To unload a memory dump from Sherlock and return the *commands to operation upon the live system simply issue the *SMemLoad command without a filename parameter.
An in-progress development build - binary only for now, whilst I continue working on the source and tidying a few loose ends - may be downloaded here
For module code that fails but leaves the system sufficiently usable that *commands may still be entered, it should be simple to use the Sherlock module even in its current nascent state of development, since the code will necessarily already be in memory.

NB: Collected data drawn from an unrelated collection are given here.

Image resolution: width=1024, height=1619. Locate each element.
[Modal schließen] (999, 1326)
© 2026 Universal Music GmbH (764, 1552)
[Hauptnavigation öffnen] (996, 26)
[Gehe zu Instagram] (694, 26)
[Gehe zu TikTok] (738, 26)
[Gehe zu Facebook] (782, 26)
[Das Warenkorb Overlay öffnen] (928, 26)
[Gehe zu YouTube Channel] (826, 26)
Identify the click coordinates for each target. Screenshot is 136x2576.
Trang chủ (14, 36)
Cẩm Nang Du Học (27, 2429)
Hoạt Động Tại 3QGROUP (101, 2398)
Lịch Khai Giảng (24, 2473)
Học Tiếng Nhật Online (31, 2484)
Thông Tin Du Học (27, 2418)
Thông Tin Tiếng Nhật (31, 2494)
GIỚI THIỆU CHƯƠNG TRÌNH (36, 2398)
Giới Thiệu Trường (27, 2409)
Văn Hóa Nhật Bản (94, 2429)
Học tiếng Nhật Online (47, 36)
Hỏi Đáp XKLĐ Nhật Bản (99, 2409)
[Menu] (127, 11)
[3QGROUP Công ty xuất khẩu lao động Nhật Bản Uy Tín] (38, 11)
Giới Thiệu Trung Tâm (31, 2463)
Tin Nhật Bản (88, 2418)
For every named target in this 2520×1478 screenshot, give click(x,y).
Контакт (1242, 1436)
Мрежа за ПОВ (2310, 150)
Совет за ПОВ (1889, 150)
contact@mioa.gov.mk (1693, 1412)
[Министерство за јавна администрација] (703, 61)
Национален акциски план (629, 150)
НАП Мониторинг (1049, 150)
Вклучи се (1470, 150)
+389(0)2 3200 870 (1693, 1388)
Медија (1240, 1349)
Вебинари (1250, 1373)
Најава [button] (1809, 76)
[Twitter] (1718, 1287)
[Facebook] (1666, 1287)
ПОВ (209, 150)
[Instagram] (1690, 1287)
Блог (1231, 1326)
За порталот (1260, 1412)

To investigate a fault induced within application code will currently require manual loading of the symbol table and application binary into memory, eg. from a TaskWindow, issue *SymLoad <symbol file>, followed by *Load <executable image>, bearing in mind that the binary will not be executed, and must thus be a raw (not compressed/encrypted) copy of the in-memory executable at the point of failure. If you have an utility that will produce a copy of the application memory at the point of failure, or grab the memory contents using your favourite source editor, then you may choose to load that instead using a similar *Load command.
A possibly future extension to Sherlock may be to introduce a SWI/direct interface to the routines which perform these operations. It could also be beneficial to introduce calls from the ZeroPain module into Sherlock or the underlying Symtab library, so that non-faulted accesses to zero page may be logged in a symbolic form whilst the application continues running.
Please get in touch if you have any suggestions for further development of the Sherlock module or the underlying Symtab library, to make it more useful as a diagnostic/development tool. In due course it is my intention to release all of the code as open source for the benefit of all developers, and so that the library may readily be incorporated into other tools.